··· MATERIAL FOR THIS EXERCISE ···

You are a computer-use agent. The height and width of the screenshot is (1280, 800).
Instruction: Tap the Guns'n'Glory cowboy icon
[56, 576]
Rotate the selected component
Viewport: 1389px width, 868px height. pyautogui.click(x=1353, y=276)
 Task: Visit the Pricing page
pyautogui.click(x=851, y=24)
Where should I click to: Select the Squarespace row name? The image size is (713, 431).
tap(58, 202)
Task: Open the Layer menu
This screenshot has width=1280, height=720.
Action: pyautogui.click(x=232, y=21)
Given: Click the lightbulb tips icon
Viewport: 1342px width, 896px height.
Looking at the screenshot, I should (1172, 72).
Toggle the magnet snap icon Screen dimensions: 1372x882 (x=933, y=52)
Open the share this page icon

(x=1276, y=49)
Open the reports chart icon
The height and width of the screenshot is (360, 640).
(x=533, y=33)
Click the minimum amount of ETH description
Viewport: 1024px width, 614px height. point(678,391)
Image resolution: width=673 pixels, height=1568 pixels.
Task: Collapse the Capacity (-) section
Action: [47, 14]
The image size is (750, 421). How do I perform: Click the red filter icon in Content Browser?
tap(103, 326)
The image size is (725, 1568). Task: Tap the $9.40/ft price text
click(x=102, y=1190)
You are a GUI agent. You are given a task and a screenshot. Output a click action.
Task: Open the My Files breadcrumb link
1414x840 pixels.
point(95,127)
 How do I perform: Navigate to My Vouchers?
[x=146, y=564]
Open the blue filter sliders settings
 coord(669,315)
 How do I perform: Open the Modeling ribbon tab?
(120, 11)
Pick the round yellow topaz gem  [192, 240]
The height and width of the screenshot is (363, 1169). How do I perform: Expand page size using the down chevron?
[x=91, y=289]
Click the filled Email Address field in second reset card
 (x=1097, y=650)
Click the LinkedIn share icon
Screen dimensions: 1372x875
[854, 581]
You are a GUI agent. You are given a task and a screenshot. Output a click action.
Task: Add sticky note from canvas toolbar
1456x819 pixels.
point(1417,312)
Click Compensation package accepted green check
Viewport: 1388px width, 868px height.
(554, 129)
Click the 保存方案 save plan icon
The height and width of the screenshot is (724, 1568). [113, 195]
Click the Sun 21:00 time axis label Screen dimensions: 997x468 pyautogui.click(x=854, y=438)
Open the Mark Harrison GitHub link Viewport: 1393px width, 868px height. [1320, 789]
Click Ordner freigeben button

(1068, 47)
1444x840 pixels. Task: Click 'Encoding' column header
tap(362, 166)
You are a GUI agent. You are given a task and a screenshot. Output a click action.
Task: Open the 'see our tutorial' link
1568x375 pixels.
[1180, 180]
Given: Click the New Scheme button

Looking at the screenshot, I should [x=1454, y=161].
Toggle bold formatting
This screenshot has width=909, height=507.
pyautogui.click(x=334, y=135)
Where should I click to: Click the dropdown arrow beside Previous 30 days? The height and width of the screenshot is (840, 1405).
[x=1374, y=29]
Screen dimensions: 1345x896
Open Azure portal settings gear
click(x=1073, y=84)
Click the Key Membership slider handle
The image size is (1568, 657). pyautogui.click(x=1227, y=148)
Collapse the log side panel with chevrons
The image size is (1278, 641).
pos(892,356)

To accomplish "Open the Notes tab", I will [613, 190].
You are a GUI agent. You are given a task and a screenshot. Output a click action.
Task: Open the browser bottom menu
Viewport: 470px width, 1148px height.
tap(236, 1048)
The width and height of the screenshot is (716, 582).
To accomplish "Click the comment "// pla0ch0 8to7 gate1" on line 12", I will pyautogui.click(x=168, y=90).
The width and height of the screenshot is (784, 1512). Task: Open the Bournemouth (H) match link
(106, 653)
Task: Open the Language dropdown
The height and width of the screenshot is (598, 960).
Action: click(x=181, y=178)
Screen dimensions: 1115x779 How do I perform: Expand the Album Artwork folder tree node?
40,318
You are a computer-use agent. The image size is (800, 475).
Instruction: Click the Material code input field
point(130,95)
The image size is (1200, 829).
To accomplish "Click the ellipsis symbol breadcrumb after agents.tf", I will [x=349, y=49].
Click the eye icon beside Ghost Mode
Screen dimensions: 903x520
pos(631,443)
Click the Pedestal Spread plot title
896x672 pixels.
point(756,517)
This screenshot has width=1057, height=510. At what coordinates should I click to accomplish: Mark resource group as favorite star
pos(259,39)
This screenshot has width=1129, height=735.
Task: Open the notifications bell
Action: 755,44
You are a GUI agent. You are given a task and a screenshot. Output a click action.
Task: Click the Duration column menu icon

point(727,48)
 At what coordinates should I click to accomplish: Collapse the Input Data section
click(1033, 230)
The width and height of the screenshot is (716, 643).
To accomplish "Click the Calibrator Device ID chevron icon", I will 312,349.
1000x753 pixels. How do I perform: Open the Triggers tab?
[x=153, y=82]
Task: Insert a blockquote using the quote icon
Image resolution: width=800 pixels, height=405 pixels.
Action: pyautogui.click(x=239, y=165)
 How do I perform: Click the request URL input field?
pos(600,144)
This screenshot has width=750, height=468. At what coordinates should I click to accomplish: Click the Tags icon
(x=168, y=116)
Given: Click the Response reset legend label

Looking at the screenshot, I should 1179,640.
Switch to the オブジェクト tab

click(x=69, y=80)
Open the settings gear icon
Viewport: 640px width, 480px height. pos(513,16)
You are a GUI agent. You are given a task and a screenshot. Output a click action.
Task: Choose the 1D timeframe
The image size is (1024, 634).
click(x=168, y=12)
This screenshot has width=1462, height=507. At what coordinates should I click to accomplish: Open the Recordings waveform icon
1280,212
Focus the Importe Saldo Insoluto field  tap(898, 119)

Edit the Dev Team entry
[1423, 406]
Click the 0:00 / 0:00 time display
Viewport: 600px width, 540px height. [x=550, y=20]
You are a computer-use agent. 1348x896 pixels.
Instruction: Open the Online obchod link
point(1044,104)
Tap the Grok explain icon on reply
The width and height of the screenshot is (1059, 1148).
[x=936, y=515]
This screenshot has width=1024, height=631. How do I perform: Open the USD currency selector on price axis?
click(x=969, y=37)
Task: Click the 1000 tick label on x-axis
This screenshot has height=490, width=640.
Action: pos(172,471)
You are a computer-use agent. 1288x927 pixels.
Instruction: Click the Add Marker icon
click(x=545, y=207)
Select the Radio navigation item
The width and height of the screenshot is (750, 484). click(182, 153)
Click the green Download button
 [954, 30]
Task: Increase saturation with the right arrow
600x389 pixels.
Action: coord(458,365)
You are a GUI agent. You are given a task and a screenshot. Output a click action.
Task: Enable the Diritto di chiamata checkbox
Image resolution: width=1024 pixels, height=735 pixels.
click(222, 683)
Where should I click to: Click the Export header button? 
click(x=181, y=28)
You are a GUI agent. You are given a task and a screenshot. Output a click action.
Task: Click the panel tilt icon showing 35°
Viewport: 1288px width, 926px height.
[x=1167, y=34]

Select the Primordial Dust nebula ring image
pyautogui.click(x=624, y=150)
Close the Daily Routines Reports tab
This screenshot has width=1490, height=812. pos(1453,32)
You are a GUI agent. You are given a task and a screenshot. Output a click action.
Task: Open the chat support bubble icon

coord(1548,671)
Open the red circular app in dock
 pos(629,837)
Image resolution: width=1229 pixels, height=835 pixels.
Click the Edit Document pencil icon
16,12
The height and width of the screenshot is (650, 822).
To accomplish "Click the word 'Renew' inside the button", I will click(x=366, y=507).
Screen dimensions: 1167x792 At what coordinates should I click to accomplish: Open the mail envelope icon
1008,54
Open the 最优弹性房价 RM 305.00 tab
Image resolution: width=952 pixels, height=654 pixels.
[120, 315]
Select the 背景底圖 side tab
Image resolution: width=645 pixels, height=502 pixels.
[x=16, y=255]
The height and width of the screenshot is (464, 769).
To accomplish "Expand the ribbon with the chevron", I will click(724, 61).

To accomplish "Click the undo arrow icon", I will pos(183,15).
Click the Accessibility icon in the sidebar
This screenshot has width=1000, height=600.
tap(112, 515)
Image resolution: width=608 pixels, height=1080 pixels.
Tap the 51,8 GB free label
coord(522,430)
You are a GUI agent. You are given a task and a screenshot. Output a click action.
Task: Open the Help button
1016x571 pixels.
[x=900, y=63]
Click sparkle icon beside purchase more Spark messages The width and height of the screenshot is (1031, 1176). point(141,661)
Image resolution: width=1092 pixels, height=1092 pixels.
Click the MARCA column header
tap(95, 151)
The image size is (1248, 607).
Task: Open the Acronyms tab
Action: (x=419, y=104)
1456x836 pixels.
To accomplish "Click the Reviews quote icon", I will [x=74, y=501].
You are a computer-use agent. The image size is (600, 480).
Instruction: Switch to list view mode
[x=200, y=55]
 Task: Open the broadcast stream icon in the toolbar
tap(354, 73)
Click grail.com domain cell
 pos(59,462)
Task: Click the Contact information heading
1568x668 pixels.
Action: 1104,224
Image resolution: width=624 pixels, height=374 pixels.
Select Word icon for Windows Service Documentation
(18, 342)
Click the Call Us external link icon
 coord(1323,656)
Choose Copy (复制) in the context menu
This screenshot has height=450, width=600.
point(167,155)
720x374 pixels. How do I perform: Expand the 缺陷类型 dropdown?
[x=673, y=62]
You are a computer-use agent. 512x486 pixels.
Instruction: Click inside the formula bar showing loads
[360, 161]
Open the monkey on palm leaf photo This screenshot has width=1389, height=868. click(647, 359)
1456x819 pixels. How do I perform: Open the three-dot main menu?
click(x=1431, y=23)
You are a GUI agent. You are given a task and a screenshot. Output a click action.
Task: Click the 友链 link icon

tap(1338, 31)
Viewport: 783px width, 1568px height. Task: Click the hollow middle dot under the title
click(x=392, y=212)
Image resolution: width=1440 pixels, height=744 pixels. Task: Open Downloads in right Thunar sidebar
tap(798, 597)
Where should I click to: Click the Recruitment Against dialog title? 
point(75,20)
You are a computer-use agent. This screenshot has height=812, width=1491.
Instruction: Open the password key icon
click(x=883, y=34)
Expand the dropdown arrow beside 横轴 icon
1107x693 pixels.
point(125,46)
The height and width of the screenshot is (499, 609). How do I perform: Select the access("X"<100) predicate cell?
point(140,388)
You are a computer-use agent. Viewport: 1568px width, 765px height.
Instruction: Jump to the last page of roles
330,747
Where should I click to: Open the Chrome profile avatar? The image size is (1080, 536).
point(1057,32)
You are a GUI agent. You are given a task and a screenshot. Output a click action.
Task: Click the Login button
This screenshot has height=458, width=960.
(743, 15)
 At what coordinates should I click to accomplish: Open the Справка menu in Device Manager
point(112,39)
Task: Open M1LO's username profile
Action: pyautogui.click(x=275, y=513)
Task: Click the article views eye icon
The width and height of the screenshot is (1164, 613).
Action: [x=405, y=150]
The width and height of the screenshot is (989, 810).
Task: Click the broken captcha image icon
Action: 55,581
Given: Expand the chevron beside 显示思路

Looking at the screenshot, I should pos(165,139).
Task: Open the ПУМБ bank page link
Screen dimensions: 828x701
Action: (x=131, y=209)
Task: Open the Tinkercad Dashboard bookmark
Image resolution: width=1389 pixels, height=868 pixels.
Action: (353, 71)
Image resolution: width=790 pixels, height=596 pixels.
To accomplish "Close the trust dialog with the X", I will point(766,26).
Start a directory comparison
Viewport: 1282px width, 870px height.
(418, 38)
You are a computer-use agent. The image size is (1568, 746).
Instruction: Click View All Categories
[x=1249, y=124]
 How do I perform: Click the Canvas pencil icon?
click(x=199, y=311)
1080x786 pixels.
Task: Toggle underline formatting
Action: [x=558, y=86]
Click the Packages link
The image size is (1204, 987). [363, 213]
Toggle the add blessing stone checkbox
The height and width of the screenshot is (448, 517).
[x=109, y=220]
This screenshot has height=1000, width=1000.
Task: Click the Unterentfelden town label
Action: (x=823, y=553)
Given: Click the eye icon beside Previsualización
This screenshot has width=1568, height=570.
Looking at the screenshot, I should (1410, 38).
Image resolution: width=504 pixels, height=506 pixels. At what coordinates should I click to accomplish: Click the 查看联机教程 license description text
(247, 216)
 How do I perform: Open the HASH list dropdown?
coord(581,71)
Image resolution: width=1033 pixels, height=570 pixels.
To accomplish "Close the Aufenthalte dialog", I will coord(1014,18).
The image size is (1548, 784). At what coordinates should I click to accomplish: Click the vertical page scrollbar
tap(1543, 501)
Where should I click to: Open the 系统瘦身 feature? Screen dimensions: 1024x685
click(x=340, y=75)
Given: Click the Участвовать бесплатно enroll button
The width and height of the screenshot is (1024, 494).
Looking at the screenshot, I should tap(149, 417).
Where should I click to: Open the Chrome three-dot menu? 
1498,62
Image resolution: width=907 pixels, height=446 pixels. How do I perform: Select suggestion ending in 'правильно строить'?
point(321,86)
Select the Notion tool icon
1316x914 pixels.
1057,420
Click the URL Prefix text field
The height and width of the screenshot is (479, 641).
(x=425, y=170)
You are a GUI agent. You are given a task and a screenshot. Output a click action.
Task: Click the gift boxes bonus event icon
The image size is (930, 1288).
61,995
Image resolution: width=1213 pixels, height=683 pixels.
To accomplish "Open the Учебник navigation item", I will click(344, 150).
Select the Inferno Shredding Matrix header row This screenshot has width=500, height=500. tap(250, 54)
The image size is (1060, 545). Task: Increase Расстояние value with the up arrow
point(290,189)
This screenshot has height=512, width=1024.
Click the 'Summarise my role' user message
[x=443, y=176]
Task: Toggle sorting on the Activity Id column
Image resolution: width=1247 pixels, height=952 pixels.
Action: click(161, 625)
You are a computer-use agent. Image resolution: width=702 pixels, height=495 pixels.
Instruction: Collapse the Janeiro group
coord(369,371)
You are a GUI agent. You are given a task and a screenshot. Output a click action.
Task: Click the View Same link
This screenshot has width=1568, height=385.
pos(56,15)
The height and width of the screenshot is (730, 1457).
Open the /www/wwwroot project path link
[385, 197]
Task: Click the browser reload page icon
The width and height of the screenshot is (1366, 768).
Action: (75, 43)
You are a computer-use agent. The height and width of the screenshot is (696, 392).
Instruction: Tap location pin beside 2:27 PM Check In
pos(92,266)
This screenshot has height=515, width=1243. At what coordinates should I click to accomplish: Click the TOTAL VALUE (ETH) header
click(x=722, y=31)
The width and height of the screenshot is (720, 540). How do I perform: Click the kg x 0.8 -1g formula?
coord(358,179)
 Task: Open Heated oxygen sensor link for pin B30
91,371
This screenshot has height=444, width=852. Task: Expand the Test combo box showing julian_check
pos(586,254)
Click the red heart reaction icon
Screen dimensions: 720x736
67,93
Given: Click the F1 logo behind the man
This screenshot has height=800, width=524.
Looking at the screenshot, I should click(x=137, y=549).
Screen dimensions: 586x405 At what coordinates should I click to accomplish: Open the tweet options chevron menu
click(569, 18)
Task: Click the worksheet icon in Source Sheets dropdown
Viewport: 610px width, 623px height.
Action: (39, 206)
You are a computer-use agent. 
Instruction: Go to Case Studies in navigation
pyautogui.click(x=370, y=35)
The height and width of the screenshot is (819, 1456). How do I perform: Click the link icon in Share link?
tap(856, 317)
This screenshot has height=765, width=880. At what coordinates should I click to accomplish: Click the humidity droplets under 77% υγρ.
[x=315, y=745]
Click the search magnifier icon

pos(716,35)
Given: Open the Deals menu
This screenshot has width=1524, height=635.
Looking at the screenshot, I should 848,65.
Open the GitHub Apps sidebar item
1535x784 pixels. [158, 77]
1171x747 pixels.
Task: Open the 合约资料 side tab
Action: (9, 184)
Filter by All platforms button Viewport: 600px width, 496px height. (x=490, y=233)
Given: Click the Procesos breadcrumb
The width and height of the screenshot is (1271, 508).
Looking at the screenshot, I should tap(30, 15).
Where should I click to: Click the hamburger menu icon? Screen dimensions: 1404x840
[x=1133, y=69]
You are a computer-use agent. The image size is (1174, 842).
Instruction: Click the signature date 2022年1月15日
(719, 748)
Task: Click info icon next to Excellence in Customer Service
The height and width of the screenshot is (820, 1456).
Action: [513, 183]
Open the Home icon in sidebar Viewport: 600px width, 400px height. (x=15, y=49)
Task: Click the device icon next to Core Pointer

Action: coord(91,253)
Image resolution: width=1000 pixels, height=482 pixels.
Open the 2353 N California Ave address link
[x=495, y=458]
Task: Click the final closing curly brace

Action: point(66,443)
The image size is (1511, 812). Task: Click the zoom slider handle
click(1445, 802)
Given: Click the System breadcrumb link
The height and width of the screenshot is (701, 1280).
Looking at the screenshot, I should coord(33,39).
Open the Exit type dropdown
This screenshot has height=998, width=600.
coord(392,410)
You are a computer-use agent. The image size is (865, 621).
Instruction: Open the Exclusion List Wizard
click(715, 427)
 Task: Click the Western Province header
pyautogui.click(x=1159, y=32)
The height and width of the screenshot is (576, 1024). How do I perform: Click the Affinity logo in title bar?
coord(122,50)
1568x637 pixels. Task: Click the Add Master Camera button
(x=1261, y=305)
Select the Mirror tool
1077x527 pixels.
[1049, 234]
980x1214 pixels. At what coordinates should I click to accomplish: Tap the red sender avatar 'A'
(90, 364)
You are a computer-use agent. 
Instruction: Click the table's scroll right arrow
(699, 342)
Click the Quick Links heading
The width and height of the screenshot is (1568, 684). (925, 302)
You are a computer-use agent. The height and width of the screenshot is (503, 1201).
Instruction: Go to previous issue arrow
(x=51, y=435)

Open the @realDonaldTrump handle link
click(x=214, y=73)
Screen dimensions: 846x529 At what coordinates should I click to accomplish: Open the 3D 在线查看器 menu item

···

GIVEN INSTRUCTION: Reproduce verbatim the lines of the records that start with the line containing "This screenshot has width=1462, height=507." and end with the line containing "[1423, 406]", both included.

RESPONSE TO THE TASK:
This screenshot has width=1462, height=507. At what coordinates should I click to accomplish: Open the Recordings waveform icon
1280,212
Focus the Importe Saldo Insoluto field  tap(898, 119)

Edit the Dev Team entry
[1423, 406]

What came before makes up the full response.